__ASSIGNED TASK 1__.
Answer these questions from the fishing-line thread, one per line, marked (a), (b) and (c).
(a) What rod does the first poster use for pier/jetty surfing?
(b) According to Rockstar, what should the line be tied to after the drag is tightened?
(c) What sinker weight does Green Cart say he would use to pop 20 lb line?
__ASSIGNED TASK 2__.
Summarize the fishing-line thread in two sentences.
__ASSIGNED TASK 3__.
From the fishing-line thread, return everything from "I know that" down to "(Jun 23, 2004)", copied without any change.

━━━━━ EXTRACT PROVIDED

I know that one is for more pier/jetty surfing (on a 9 foot saltwater ugly stick) and the other is for surf on a (11' beach runner or somehting like that). I think the pier rod may have 12# -15# and the other 15# - 20#. 

Does it really matter? I guess the line is of good quality. Will these test lines work for me? Or should I have them respooled with higher test line?

Clear as mud

Jeff>.


----------



## Rockstar (Jun 23, 2004)

tighten down your drag and tie the line to the end of a scale... it'll give you an idea of what weight your line breaks at. i usually do something like this when i'm settin' my drag.


----------



## Sandcrab (Mar 20, 2002)

*Shocker knot*

http://www.hatterasoutfitters.com/

Look under knots/rigs.

Sandcrab


----------



## Green Cart (May 14, 2002)

*I Can Pop Your 20 lb Line*

NTKG

Loan me your rod (it has to be a surf rod) with 20 lb line, and I can pop it making an unitech cast with 5 oz sinker and cut bait.


----------



## TRIGGERFISH (May 21, 2001)

━━━━━━━━━━
━━━━━ RECORD EXTRACTS

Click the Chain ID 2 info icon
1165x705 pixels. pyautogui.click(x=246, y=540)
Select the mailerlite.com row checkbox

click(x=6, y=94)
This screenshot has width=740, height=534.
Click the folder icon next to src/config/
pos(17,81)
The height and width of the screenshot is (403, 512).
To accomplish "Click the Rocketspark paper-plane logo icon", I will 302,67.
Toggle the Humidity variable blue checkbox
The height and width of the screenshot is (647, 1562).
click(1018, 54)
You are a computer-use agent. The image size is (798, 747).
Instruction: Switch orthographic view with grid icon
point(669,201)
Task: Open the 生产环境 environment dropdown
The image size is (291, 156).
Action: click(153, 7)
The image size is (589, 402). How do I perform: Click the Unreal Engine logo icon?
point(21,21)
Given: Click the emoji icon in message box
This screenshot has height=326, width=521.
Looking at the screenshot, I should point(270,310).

━━━━━━━━━━

__YOUR RESPONSE 1__.
(a) A 9 foot saltwater ugly stick.
(b) The end of a scale.
(c) A 5 oz sinker.

__YOUR RESPONSE 2__.
A poster describes a 9-foot pier/jetty rod and an 11-foot surf rod, which he thinks may carry 12–15 lb and 15–20 lb line, and asks whether that line will work or should be respooled with higher test line. Replies suggest tightening the drag and tying the line to a scale to see where it breaks, point to a website's knots/rigs section for a shocker knot, and claim that 20 lb line can be popped with an unitech cast using a 5 oz sinker and cut bait.

__YOUR RESPONSE 3__.
I know that one is for more pier/jetty surfing (on a 9 foot saltwater ugly stick) and the other is for surf on a (11' beach runner or somehting like that). I think the pier rod may have 12# -15# and the other 15# - 20#. 

Does it really matter? I guess the line is of good quality. Will these test lines work for me? Or should I have them respooled with higher test line?

Clear as mud

Jeff>.


----------



## Rockstar (Jun 23, 2004)